Lena Hall On Lesbian Roles And Bedding Hayley Kiyoko and Mena Suvari in ‘Becks’

· Updated on May 28, 2018

Something about Lena Hall screams (sings?)queer.

The actress most famous for her Tony Award-winning role as Jewish drag queen Yitzhak in the Broadway revival of Hedwig & The Angry Inch also famously played opposite Lena Dunham in Hannah’s sexually experimental episode of Girls as a lesbian yoga teacher. Now, Hall is starring as the gay lead of Becks, a musical indie film that has her swaggering into the home and heart of Mena Suvari’s “straight” housewife. She does it quite convincingly perhaps because, as she tells INTO, she had a lot in common with the character.

“I love playing roles that are very suave,” she says. “Like, to me, it’s just so fun. I love playing a role that is desperate to find themselves or find their way. To me, this role is all of that. She’s strong but she doesn’t know it yet. She doesn’t think that she can survive on her own.”

As the titular character, Hall plays a musician living in New York whose lover (Hayley Kiyoko) just left her right when they were set to move to L.A. together. Having quit her day job and sold all her things, Becks has no choice but to spend some time with her mom in St. Louis until she can recalibrate and recover from her heartbreak. She’s self-deprecating, but finds herself creatively inspired, and a regular gig at her high school buddy’s local bar has her emoting to sizable crowds. Soon, a local shop owner Elyse (Suvari) becomes a fan and requests that Becks teach her how to play the guitar. It’s sort of a spoiler, but to keep it succinct and not too specific, romance transpires.

“Well, I flipped out when I found out she was going to play my love interest,” Hall says. “I was like ‘Are you kidding me? This is awesome.’ Because, I mean, I loved her when she was really popular back in her American Beauty days, and I own the movie Loser.”

To really challenge the two, though, co-directors Daniel Powell and Elizabeth Rohrbaugh threw Hall and Suvari into a sexy/awkward scene involving a strap-on their first day on set.

“We had spoken before, like we did a little bit of scene before, but the ease that she has on set–she’s just a total professional and I learned a lot from her,” Hall says. “She’s done sex scenes and stuff like that before–I had never done anything other than Girls, which was a crazy sex scene, but it wasn’t anything like scenes that we have in our film–and she was just so chill about it.”

Hall’s other on-screen love interest is played by out pop star Hayley Kiyoko, whose role as the heartbreaking chanteuse also had Hall in some sensual and Sapphic scenarios.

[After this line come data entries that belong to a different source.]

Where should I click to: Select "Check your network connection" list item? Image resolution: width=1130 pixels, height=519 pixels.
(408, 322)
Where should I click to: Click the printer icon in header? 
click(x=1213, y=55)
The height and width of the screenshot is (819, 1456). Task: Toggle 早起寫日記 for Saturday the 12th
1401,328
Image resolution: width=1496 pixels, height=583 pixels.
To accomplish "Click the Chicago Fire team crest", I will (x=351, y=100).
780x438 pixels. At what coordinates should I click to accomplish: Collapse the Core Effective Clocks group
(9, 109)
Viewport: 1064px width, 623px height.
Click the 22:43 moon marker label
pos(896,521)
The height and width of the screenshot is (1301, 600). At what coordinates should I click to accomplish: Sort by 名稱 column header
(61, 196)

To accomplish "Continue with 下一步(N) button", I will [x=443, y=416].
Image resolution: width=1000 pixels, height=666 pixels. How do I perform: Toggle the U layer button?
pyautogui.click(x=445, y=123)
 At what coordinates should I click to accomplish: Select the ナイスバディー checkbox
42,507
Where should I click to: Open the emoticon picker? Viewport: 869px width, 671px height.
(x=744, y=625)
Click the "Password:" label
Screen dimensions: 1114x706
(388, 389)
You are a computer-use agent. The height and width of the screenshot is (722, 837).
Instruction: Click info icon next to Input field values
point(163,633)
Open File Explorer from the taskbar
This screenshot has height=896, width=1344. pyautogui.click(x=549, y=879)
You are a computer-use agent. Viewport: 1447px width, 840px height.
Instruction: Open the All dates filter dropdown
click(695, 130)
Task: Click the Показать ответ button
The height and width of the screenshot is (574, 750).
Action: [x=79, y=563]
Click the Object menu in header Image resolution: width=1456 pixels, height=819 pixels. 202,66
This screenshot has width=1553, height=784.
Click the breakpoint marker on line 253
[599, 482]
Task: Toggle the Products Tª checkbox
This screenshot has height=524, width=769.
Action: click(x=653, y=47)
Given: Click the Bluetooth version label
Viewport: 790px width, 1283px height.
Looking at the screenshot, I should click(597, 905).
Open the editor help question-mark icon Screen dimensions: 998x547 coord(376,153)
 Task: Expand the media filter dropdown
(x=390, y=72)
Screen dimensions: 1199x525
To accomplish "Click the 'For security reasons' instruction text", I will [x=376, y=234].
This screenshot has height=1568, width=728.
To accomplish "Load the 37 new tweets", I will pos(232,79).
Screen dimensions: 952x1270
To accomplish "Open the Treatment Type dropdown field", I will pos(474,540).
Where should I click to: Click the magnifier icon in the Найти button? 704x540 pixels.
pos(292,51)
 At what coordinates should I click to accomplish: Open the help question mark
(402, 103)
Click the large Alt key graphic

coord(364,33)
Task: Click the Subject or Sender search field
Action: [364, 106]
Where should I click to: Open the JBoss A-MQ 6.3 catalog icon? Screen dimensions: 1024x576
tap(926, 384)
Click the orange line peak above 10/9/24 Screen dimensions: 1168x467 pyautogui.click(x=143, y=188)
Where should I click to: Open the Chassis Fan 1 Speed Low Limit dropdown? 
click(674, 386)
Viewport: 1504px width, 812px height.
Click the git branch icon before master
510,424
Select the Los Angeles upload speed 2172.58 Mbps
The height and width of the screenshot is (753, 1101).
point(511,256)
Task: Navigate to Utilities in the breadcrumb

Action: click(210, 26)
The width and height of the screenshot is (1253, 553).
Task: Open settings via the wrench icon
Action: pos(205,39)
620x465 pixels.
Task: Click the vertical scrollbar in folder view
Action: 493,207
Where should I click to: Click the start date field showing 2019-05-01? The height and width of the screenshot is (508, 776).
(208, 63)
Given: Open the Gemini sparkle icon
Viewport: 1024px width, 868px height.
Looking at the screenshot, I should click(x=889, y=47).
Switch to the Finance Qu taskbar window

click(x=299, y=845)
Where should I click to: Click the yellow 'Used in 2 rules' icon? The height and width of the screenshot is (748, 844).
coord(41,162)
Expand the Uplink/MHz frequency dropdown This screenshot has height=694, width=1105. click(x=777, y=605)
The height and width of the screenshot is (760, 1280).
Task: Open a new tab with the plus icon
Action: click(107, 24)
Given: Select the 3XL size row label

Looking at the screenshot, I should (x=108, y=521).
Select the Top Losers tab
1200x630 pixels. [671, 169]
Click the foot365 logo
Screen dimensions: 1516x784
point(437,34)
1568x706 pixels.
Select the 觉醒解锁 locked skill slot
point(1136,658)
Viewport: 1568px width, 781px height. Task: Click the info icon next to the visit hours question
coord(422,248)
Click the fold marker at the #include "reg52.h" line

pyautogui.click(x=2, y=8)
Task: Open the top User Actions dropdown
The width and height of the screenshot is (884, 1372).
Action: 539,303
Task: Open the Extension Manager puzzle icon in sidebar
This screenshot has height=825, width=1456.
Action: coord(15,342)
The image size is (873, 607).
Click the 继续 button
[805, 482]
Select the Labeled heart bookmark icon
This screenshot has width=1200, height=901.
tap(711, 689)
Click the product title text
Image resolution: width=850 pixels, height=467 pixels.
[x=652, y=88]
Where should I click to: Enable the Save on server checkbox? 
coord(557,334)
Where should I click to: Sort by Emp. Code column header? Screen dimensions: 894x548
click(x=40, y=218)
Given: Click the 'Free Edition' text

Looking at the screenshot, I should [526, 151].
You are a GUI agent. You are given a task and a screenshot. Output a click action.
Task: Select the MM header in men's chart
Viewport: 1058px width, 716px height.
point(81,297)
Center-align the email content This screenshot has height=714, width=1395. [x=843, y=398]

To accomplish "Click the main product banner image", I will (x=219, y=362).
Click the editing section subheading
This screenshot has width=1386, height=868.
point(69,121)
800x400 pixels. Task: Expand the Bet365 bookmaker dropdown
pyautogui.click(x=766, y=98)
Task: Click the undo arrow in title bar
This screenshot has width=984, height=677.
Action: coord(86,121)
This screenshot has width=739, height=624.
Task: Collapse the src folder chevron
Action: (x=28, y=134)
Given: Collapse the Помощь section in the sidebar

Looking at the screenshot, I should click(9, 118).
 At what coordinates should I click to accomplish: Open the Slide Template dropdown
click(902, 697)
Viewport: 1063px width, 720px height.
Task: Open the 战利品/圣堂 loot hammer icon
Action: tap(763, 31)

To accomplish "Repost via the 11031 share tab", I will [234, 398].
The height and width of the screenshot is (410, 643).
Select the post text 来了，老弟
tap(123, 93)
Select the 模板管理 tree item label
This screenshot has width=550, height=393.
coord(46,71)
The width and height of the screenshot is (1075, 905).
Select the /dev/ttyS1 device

Hall praised Kiyoko, who was only able to be on set for two days,for her willingness to try anything Powell and Rohrbaugh requested.

“I feel like I’m lucky because I got to make out with her,”Hall says. “She’s like being touted as the lesbian Jesus, which I love!”

What Hall praises in her castmate’s unabashed authenticity is akin to her own career choices, specifically when it comes to selecting the kinds of universal but specific stories she wants to be a part of telling.

“The way we love, the way we walk, all the emotional hardships we all go through; no matter you’re sexuality, no matter what you feel you are gender wise, we all go through the same thing,” she says. “That’s why it’s like so important to like take the kind of taboo off of lesbian and gay and just write a normal script. …If you just turned Becks into a man, it’s something that we’ve seen before. But by having her represented as a woman, suddenly you have a very real and very kind of normal coming of oneself; a discovery of oneself, a love story and a loss story.”

What Becks does very well is having a lesbian protagonist whose raison d’être is not simply to be a lesbian. Perhaps that’s because co-writer Rebecca Drysdale is an out gay woman and also a talented humorist who knows how to write about women she knows; women like her. (She also has a small role as another St. Louis lesbian that locals try to set Becks up with. They ditch a straight BBQ for the local lesbian watering hole in a hilarious scene.)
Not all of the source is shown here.